▶ **SELECTED EXTRACT**
--

Importing Excel Issue if some rows have null
We have an excel file that we import. One particular column sometimes does not have any values in it (so its null).
If the first x number of rows being imported are null, then the import "skips" this column and the imported data is then misaligned - even though there are legitimate values in that column.
The bandaid fix that we have in place right now, is that before the file is uploaded, someone will go to that column and replace the null values for spaces in the first 10 rows (its arbitrary) and then imports the spreadsheet and it solves the issue.
Any ideas to resolve this? Has this happened to anyone before?
-
Hi Elwyn,
You can work around this within the product by expanding the Advanced section of the Data Details step while creating the Import job. There, you can increase the number of records read for schema detection. Simply increase the value to something that you're certain will catch a non-null record for the column.

--

▶ **RECORDED INFORMATION**
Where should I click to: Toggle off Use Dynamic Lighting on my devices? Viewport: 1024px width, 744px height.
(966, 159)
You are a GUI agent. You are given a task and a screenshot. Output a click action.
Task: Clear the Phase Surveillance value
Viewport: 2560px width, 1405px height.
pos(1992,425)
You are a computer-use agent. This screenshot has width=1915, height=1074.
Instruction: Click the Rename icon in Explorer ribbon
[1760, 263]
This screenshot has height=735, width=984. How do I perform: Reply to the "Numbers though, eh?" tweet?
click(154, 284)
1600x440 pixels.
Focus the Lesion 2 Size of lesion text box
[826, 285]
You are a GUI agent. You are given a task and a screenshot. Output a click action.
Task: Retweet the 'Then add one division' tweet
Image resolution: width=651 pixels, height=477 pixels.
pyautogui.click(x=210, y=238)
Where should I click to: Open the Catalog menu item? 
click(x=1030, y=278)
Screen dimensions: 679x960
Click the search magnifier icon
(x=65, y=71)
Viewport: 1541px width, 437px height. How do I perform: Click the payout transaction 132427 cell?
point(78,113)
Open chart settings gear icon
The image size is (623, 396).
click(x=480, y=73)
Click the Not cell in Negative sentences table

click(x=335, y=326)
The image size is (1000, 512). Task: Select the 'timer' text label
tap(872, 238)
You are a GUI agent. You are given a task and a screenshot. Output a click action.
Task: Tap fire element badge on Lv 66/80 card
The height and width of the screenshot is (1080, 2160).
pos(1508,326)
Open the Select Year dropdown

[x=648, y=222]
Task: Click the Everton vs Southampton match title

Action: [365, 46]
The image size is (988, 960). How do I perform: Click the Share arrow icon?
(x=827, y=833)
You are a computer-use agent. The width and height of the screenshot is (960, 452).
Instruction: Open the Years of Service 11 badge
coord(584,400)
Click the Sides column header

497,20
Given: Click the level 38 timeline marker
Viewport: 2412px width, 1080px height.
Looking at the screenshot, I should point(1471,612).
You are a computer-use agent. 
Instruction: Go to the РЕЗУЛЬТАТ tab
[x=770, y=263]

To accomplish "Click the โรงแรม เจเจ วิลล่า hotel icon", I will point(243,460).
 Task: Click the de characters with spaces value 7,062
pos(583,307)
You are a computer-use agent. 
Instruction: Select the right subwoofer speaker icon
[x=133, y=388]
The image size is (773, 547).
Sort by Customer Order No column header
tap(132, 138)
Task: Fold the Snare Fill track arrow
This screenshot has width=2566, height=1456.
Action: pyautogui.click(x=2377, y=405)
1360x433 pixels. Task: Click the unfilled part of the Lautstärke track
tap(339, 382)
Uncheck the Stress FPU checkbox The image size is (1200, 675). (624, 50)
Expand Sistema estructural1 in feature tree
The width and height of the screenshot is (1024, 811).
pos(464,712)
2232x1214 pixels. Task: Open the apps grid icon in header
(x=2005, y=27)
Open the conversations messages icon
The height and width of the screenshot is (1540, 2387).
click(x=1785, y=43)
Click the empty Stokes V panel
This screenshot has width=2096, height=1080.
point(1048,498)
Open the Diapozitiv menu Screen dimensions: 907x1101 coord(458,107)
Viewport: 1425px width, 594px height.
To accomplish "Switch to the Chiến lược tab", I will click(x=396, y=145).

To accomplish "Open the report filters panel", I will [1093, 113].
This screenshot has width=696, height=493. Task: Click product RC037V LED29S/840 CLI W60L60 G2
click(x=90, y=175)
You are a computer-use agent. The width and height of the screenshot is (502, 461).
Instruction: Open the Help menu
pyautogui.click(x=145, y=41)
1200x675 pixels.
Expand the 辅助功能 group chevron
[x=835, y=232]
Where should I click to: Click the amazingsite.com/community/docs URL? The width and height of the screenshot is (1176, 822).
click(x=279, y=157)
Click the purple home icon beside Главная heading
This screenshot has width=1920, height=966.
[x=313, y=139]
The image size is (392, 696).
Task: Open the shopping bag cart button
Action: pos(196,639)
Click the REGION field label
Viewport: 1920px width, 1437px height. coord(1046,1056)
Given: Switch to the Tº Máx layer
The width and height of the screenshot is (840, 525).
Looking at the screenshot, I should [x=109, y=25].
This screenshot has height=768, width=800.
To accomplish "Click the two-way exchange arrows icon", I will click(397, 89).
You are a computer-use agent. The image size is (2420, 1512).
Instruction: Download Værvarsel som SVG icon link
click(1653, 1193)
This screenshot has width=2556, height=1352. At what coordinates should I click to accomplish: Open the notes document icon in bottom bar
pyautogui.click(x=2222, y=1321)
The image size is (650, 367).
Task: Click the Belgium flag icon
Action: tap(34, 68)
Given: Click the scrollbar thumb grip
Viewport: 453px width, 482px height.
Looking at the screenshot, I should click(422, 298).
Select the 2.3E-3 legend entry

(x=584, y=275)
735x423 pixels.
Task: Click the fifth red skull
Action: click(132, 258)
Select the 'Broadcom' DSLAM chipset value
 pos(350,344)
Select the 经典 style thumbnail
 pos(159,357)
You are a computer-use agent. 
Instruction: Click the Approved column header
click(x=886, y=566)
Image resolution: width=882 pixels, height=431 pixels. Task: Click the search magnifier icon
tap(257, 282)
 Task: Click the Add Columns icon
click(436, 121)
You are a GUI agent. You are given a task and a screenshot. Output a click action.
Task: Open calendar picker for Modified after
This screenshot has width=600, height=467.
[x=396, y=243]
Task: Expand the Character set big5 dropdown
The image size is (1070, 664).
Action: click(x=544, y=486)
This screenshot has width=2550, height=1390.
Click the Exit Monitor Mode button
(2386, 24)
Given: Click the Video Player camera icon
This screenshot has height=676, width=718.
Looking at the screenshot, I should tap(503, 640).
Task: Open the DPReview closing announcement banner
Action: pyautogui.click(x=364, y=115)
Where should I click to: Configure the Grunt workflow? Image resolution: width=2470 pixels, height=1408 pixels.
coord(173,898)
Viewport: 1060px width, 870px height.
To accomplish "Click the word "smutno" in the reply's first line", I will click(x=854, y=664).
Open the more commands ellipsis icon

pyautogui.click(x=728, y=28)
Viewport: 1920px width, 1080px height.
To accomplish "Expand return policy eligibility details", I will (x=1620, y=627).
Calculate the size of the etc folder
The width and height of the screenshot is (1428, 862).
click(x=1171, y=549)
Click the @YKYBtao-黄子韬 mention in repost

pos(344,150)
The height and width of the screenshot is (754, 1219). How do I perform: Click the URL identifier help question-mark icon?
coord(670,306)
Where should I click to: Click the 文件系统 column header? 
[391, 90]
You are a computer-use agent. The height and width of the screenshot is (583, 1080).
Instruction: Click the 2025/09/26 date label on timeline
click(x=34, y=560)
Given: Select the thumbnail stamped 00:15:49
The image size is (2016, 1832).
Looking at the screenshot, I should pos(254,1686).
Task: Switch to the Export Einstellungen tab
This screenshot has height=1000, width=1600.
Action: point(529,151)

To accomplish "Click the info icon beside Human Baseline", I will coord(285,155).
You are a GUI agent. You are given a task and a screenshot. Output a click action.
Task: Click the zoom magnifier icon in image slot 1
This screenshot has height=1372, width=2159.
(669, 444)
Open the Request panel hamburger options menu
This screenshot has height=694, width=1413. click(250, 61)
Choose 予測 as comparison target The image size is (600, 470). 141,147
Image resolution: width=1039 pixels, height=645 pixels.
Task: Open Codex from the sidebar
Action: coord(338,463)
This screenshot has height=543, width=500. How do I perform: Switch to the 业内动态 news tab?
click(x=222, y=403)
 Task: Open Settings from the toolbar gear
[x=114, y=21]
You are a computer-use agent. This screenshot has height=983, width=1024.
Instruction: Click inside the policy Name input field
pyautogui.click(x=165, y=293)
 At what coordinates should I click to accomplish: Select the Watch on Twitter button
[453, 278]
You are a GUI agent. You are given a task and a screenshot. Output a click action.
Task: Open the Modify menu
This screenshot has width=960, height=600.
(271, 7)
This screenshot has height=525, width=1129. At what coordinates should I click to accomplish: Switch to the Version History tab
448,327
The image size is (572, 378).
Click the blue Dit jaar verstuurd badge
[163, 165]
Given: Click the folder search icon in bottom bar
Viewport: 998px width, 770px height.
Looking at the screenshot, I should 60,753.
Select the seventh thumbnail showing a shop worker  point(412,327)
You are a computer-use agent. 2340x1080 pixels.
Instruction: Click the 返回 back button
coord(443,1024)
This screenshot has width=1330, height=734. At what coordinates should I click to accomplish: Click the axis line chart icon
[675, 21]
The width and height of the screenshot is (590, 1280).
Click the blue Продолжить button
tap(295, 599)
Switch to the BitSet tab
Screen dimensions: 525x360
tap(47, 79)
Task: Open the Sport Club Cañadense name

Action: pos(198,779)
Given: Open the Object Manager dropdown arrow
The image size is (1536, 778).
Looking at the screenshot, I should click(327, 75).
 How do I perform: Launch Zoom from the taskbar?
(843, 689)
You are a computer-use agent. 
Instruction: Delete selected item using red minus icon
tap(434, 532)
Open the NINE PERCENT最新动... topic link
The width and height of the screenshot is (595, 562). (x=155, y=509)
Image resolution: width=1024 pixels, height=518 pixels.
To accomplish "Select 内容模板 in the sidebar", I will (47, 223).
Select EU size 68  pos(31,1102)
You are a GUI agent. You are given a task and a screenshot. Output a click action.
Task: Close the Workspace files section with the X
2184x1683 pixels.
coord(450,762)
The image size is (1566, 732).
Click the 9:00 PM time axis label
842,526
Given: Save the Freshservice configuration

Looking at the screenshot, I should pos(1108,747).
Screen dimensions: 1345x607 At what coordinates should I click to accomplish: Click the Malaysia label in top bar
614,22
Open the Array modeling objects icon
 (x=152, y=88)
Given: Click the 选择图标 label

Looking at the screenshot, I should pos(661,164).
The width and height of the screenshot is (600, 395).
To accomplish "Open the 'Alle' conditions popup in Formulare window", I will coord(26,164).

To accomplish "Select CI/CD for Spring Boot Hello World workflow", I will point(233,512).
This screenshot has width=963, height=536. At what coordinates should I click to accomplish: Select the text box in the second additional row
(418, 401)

--

▶ **EXERCISE REQUIREMENTS**
Pick up the forum thread about Excel imports skipping a column whose first rows are null, and carry it on from its final sentence. The data above is separate from the forum thread.

▶ **OUTPUT OF THE TASK**
Let us know if you have any further questions! -
On the Configure step, could you try raising the number of sample records to 10,000 to see if increasing the sample will help catch a column with data?
If this doesn't work, I'll need to do some testing with additional properties, I'm pretty sure there's a way to make this happen, but it might end up being a global change - which could have adverse effects on other jobs.
-
Hello Elwyn.
Could you please let us know what Datameer version you use and the MS Office version the source Excel file has been created?
I've run a test in Datameer-11.1.9 and the Excel file (MS Excel 16.29) with 1130 records with the following schema.
- Col1 - 1130 values
- Col2 - no values
- Col3 - 4 values
- Col4 - 4 values
- Col5 - 4 values
Col2 has been included in the dataset schema, and there was no issue with how the data is displayed in the Workbook.
-
Hi Alan - we have done what you suggested, it runs on a schedule at 11.30 so will see if it is successful.
Konsta - we have Excel 2013, although the file is generated from a Aspect system I believe so I dont know if that will have an effect. We are on DataMeer version 11.1.3.1.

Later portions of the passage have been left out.